**What is required:** Copy exactly the lines of the data below that run from the line holding "Viewport: 1903px width, 1065px height." through the line holding "Click the answer box for REBUILDING", both ends included.

[Dataset excerpts]
Start of Block
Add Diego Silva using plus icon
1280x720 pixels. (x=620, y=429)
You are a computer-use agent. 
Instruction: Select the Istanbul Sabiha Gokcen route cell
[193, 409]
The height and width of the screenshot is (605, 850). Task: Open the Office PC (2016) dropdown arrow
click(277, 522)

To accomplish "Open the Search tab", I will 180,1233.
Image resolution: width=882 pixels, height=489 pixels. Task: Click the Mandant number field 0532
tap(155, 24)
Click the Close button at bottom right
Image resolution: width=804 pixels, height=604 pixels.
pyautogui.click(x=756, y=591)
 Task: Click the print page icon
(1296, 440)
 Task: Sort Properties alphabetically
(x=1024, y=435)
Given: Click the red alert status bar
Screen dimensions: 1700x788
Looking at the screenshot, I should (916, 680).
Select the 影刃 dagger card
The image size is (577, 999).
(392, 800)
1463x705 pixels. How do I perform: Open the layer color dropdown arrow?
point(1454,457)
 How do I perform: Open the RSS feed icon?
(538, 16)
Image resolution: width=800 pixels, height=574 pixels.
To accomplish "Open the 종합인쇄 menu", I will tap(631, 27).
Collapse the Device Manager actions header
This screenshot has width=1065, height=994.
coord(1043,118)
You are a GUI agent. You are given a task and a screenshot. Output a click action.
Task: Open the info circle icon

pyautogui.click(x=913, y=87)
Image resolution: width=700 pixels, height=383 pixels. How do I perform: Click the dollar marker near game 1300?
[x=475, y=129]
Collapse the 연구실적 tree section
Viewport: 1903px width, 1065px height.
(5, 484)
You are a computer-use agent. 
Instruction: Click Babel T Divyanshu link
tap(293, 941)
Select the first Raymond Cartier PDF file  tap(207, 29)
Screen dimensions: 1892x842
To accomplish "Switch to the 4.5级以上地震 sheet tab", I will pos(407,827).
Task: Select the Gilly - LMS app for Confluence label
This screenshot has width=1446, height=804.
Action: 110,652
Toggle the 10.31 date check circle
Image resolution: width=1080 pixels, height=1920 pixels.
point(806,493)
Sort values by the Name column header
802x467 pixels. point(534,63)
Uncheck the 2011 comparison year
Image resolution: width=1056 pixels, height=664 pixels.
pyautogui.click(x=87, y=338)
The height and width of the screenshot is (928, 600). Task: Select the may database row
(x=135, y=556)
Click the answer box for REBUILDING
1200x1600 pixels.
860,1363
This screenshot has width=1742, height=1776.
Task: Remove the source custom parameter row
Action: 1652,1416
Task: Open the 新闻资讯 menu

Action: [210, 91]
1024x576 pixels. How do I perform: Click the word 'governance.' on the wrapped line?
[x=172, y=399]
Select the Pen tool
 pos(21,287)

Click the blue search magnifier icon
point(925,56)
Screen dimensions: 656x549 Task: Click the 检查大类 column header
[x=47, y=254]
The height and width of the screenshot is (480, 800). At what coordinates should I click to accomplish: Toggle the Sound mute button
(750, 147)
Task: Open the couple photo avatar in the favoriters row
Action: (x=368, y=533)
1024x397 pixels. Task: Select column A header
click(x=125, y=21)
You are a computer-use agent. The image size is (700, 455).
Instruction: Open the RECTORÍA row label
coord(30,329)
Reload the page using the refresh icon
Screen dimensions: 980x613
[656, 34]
End of Block
**Response:**
Viewport: 1903px width, 1065px height.
(5, 484)
You are a computer-use agent. 
Instruction: Click Babel T Divyanshu link
tap(293, 941)
Select the first Raymond Cartier PDF file  tap(207, 29)
Screen dimensions: 1892x842
To accomplish "Switch to the 4.5级以上地震 sheet tab", I will pos(407,827).
Task: Select the Gilly - LMS app for Confluence label
This screenshot has width=1446, height=804.
Action: 110,652
Toggle the 10.31 date check circle
Image resolution: width=1080 pixels, height=1920 pixels.
point(806,493)
Sort values by the Name column header
802x467 pixels. point(534,63)
Uncheck the 2011 comparison year
Image resolution: width=1056 pixels, height=664 pixels.
pyautogui.click(x=87, y=338)
The height and width of the screenshot is (928, 600). Task: Select the may database row
(x=135, y=556)
Click the answer box for REBUILDING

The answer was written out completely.